The data that follows is to be copied exactly, with each image removed.

*** PROVIDED INFORMATION Section Begins ***

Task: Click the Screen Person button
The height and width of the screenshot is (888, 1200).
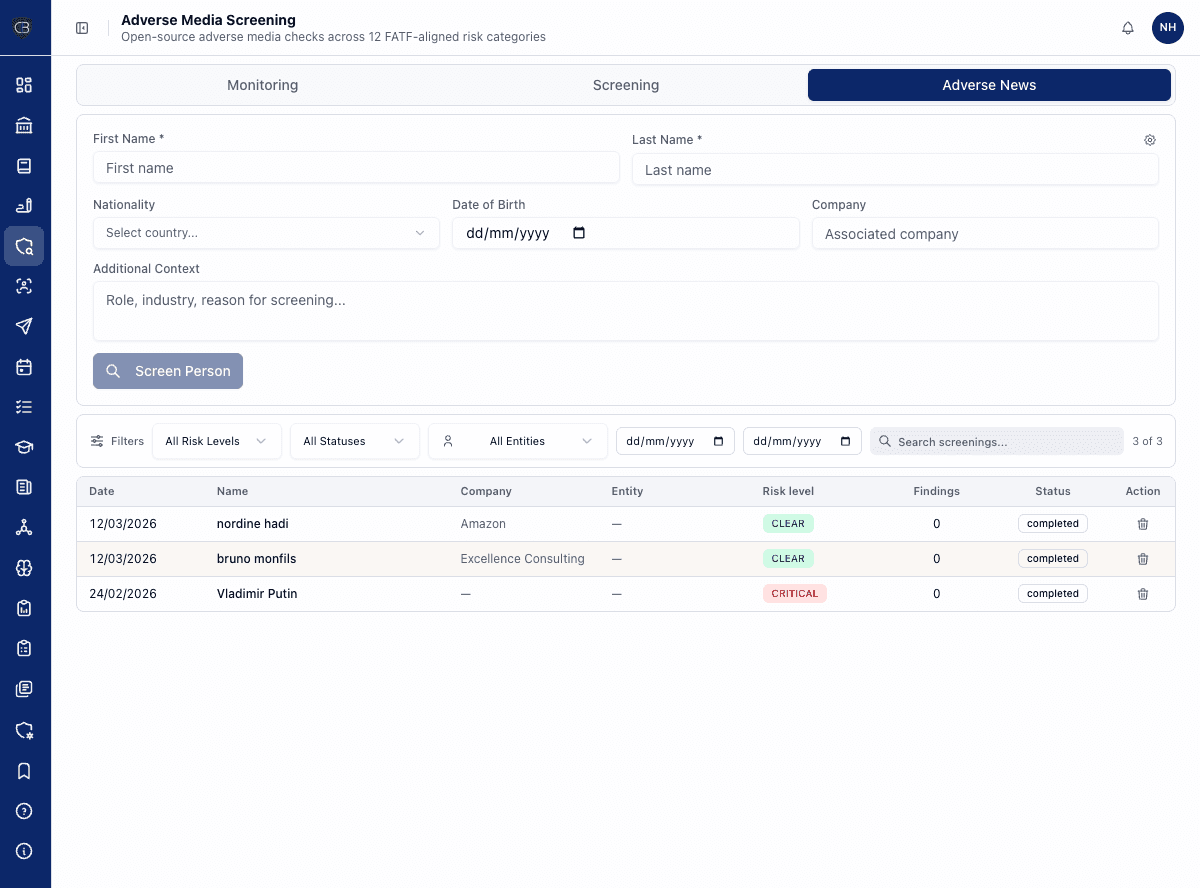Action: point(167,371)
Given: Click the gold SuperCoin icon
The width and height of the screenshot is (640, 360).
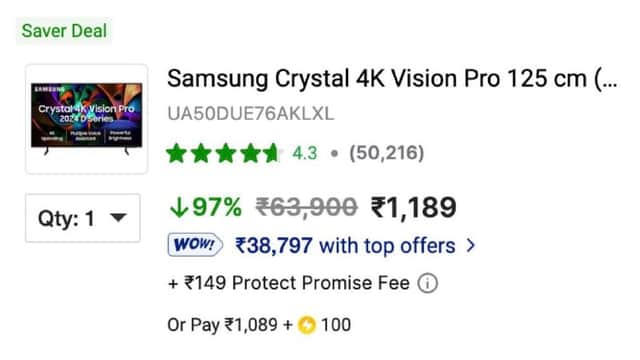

*** PROVIDED INFORMATION Section Ends ***

#### RESPONSE TO THIS TASK
Task: Click the Screen Person button
The height and width of the screenshot is (888, 1200).
Action: point(167,371)
Given: Click the gold SuperCoin icon
The width and height of the screenshot is (640, 360).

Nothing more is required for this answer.